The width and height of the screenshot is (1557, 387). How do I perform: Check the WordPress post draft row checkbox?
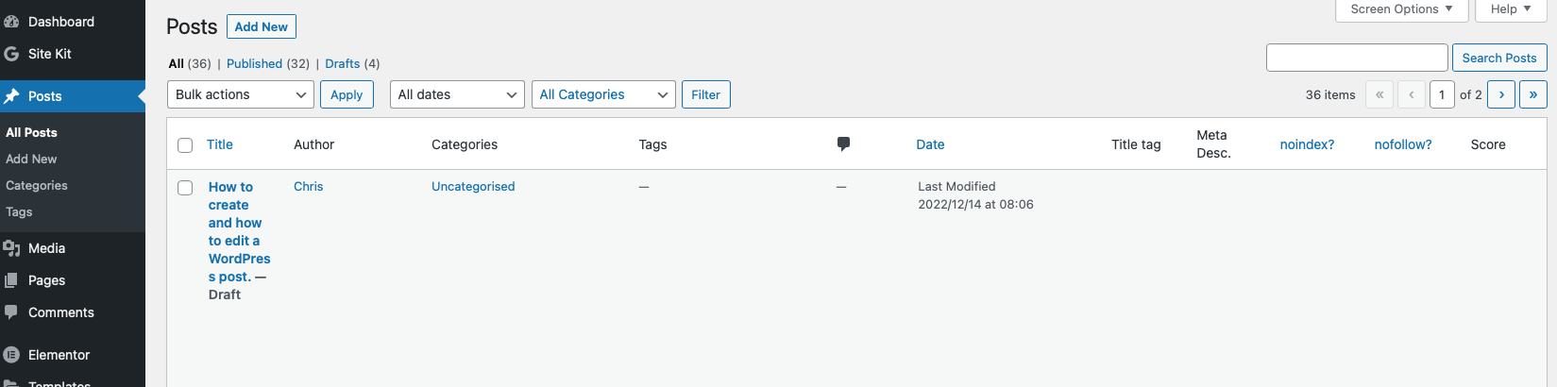[185, 188]
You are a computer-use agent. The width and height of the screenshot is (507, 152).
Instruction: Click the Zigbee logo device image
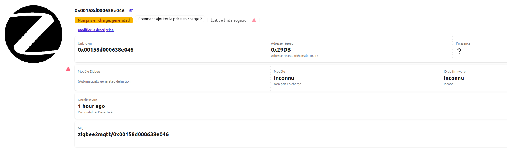[34, 34]
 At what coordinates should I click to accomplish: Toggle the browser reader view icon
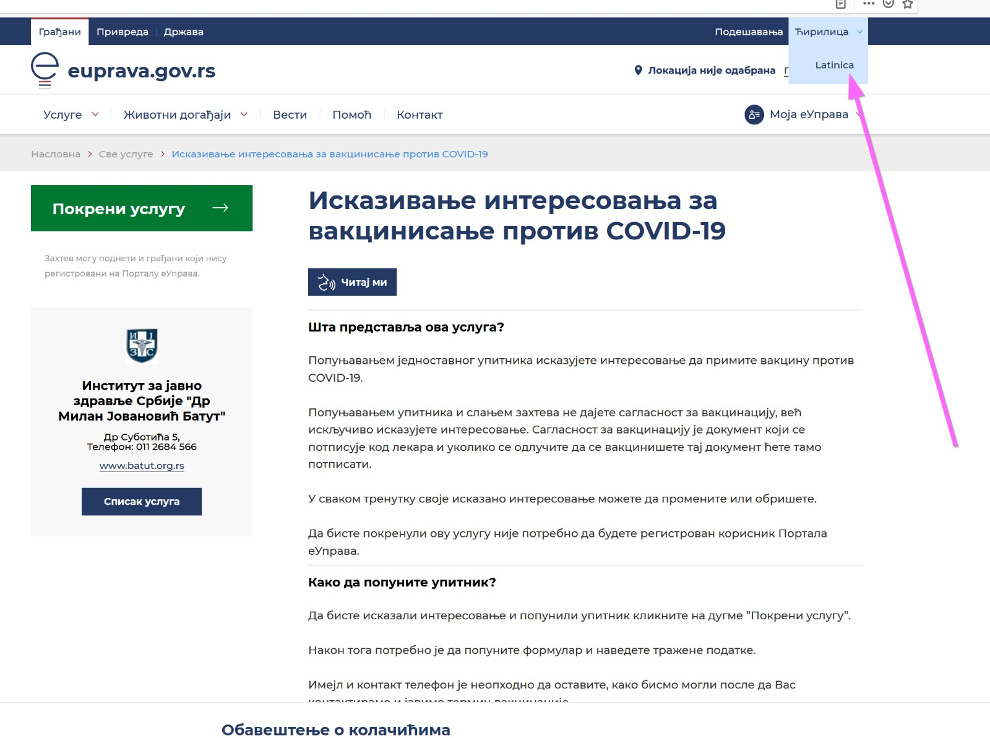click(x=840, y=4)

** Work item **
Leave every picture out, and repeat exactly the lines from the one containing "At what coordinates" through the last line of the entries, both ends included.

** Final answer **
 At what coordinates should I click to accomplish: Toggle the browser reader view icon
click(x=840, y=4)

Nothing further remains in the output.